Traditional architecture and building materials led to a common problem, one that the RoomMatch® system effectively and efficiently addressed with its highly specific dispersion patterns
Framingham, Massachusetts, August 4, 2014 – The First Wayne Street United Methodist Church in Ft. Wayne, Indiana, has a very traditional building with a very common problem: Terrazzo floors, brick walls, and drywall ceiling add up to a long reverb time and challenging speech intelligibility. At the same time, those same characteristics are what give choral music and the church’s pipe organ a special kind of warmth. In fact, they are what help draw crowds to the several organ and classical music events that the church hosts each year. It can be difficult to keep the church’s message clear and articulate without affecting the acoustical properties that are a key part of this kind of traditional ecclesiastical architecture. A RoomMatch® system from Bose® Professional Systems provided the answer. As it has done for scores of houses of worship with similar challenges, the RoomMatch system was able to precisely address the space’s exact acoustical characteristics and keep sonic energy off of reflective walls and floors, and direct the sound to the seating areas where it needs to go with enhanced clarity.

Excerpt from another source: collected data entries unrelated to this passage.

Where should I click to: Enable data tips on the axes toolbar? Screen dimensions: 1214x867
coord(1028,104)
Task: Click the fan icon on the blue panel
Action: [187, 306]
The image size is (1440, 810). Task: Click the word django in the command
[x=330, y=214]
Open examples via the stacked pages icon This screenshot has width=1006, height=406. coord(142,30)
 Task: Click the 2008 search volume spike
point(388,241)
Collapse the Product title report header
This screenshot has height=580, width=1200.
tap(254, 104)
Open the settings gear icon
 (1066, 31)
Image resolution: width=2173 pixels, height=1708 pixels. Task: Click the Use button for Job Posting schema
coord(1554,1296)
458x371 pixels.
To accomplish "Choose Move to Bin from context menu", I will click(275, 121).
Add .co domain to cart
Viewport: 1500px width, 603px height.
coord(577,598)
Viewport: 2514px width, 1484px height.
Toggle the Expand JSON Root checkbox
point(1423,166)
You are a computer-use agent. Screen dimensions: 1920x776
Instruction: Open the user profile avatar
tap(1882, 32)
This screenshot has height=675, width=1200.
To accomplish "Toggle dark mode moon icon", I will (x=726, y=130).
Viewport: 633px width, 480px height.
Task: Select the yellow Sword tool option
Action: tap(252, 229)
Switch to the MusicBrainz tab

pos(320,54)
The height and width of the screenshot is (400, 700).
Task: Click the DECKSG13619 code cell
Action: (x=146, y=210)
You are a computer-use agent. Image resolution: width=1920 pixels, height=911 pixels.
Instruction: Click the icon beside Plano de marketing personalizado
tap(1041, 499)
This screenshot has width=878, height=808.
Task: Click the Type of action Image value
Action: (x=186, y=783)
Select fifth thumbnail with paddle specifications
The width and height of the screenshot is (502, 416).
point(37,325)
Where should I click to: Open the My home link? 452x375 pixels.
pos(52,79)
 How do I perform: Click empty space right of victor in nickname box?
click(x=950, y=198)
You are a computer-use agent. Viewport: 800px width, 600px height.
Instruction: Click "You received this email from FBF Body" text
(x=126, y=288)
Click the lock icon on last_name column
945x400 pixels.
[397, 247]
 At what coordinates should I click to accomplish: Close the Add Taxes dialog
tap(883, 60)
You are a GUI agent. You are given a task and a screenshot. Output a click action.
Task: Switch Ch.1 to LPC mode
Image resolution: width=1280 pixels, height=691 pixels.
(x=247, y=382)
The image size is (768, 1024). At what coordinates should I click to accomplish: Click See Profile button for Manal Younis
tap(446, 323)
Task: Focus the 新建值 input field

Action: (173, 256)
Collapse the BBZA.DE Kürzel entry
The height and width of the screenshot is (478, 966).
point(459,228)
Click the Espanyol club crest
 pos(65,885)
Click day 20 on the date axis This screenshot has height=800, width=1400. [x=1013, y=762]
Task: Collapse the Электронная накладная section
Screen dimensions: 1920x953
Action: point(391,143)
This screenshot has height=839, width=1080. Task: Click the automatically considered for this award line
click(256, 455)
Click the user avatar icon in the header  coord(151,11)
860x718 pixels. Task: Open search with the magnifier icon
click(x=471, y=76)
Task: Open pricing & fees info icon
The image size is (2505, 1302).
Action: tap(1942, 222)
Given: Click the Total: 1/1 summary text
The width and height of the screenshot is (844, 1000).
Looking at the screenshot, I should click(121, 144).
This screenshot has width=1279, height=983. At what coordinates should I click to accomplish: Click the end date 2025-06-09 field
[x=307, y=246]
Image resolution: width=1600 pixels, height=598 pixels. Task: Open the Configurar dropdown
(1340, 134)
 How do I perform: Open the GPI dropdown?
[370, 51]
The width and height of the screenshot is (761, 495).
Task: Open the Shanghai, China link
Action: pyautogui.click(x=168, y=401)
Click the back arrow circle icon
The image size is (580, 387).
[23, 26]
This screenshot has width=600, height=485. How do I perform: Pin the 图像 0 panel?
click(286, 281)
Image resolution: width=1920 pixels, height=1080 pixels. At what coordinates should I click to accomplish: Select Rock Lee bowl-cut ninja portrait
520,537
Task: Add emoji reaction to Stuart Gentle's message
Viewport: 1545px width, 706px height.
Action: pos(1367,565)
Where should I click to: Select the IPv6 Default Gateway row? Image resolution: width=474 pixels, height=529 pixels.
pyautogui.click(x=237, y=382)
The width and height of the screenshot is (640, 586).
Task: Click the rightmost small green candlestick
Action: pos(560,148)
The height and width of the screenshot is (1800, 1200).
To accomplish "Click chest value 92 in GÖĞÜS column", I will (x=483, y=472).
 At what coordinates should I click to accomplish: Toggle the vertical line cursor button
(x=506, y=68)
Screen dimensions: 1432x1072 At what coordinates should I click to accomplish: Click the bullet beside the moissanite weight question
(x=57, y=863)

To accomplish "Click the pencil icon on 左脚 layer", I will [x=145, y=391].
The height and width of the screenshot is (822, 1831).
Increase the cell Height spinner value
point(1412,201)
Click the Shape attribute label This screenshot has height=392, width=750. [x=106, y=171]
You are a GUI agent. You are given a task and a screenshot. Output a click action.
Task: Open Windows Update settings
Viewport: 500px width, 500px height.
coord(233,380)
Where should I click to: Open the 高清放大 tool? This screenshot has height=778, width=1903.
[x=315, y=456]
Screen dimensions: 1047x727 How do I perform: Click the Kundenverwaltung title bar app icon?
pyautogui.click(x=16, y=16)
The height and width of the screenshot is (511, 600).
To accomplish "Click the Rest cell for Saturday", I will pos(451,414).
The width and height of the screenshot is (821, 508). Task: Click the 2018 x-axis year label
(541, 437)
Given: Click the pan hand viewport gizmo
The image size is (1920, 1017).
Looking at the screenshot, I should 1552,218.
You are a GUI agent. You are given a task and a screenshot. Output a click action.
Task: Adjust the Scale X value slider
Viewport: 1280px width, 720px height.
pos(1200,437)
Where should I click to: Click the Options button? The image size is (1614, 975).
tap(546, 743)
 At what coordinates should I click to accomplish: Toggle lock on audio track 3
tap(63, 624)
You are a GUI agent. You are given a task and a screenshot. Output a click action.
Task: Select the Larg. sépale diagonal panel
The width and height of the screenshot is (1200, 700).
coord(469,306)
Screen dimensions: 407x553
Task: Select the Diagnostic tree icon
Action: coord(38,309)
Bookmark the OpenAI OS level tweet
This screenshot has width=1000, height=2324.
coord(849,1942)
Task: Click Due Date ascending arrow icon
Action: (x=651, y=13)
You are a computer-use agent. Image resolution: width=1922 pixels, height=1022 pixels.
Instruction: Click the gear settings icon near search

For this installation, the Mitchell Design Group, with offices in Kokomo and Carmel, Indiana, installed a center array design consisting of an RM7010 module atop an RM9010 module and two RM12020 modules, all powered by a Bose PowerMatch® PM8500N networked amplifier.
“The challenge is that they are a very traditional church with a pipe organ in the balcony, and they didn't want to compromise the acoustical environment that they believe is advantageous to that, but at the same time they weren't getting good speech articulation,” explains Phil Mitchell, Owner of the Mitchell Design Group. “The RoomMatch system allowed us to give them both the live acoustical environment and good speech reproduction.”
Working closely with Bose personnel, the Mitchell Design Group were able to specify the RoomMatch modules needed for the project based on drawings and field measurements. Mitchell’s crew had to first dismantle the church’s original custom sound system — a huge woofer box enclosed in 1.25-inch plywood that literally had to be cut out of its perch above the front of the sanctuary in order for hang points for the new Bose system to be established. Once that was accomplished, the RoomMatch system suited the space perfectly. “They are thrilled,” Mitchell says of the resulting sound clarity.
Supporting that, Barclay Hall, the Sound Team Leader at the church, adds, “I am loving the new system! I think Bose and Mitchell Design Group have done a great job in getting us the right system for our church, helping us make an almost seamless transition to the new system.”